▼▼▼

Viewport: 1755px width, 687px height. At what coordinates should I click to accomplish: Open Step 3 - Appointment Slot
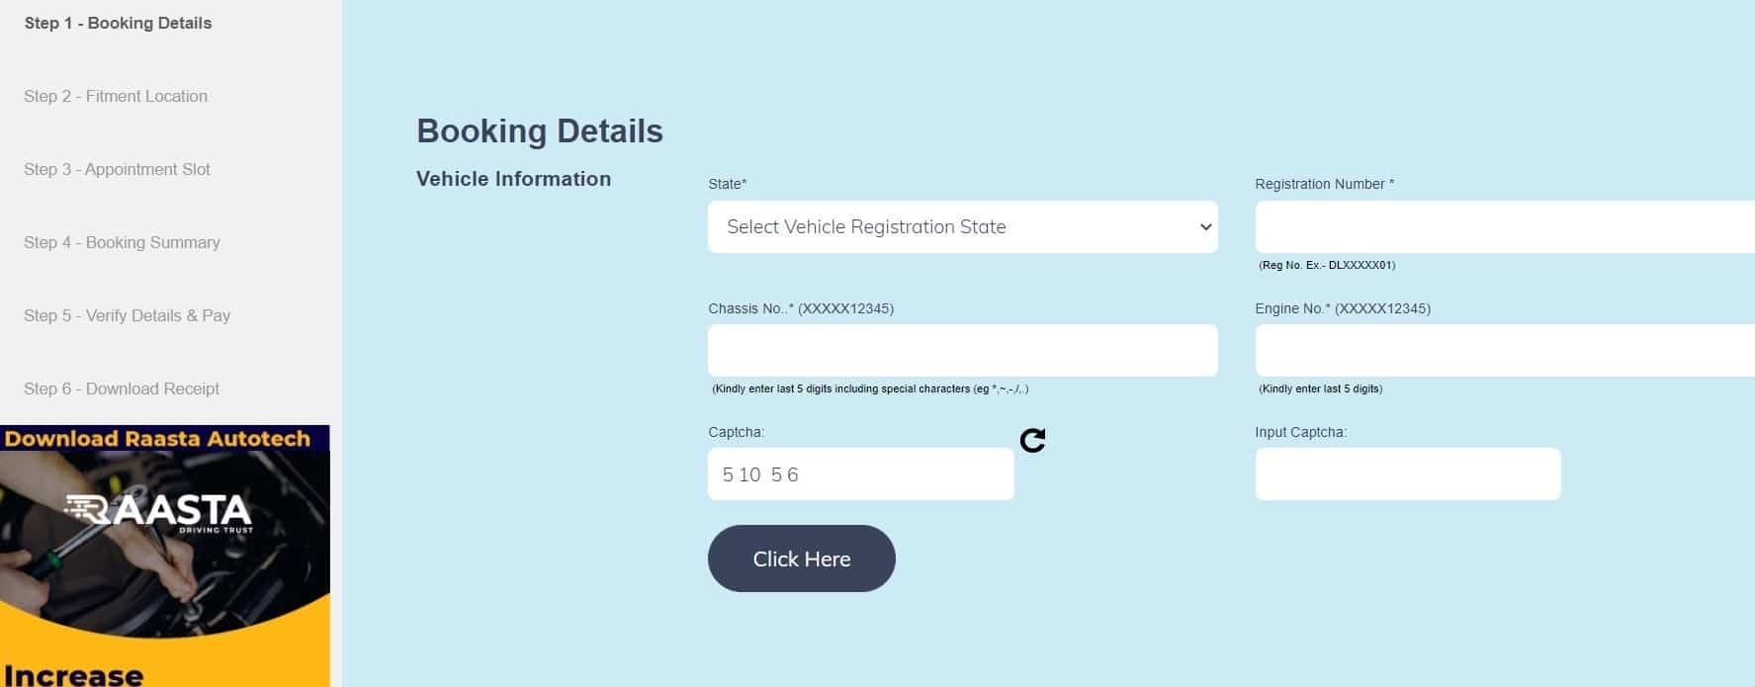(x=117, y=169)
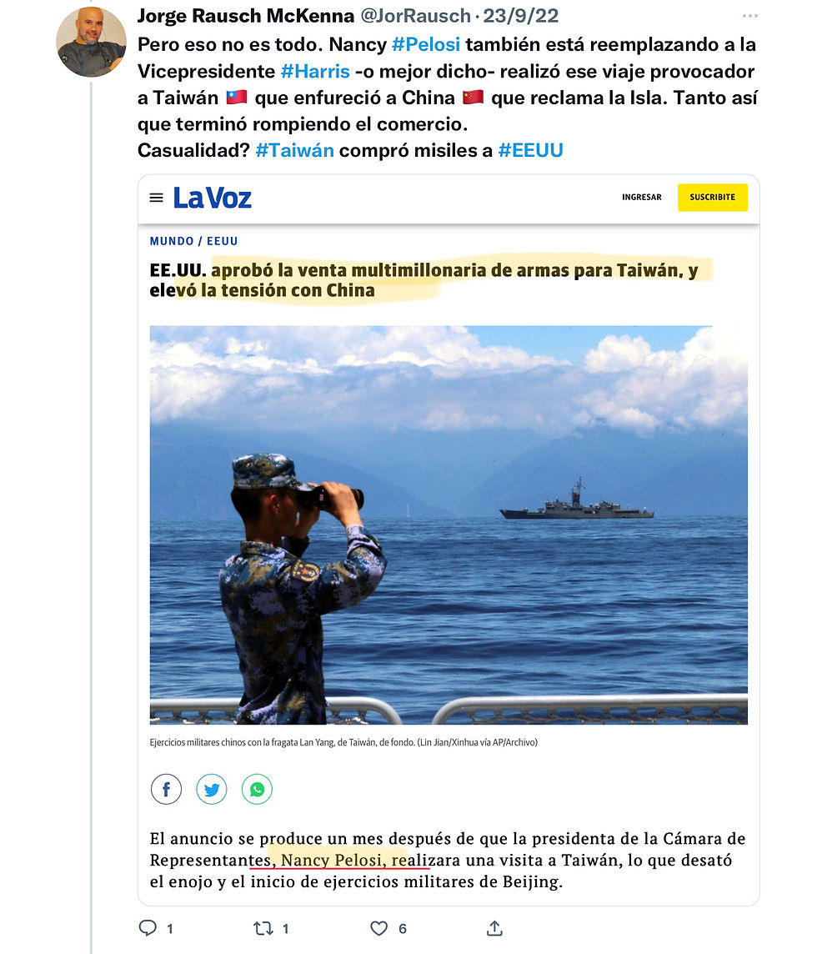Image resolution: width=817 pixels, height=954 pixels.
Task: Share article via Twitter bird icon
Action: [212, 789]
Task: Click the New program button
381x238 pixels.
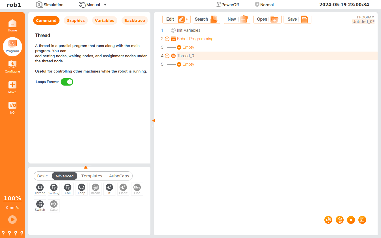Action: [237, 19]

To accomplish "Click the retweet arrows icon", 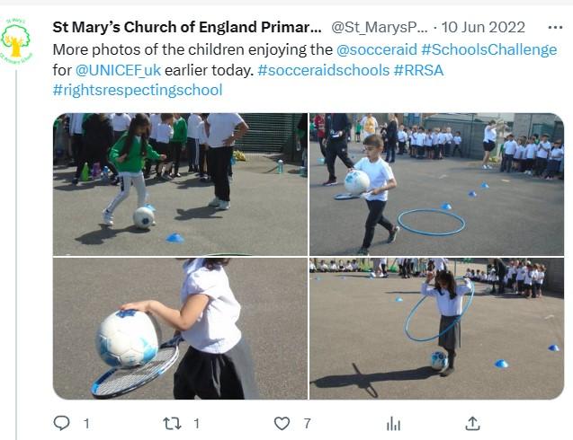I will pyautogui.click(x=172, y=423).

▲▲▲

Exercise goal: Copy out the data from its first line up to and including the line containing "Action: [212, 789]", and leave the pictures out of your copy.

Complete response:
Viewport: 1755px width, 687px height. At what coordinates should I click to accomplish: Open Step 3 - Appointment Slot
(x=117, y=169)
Image resolution: width=817 pixels, height=954 pixels.
Task: Share article via Twitter bird icon
Action: [212, 789]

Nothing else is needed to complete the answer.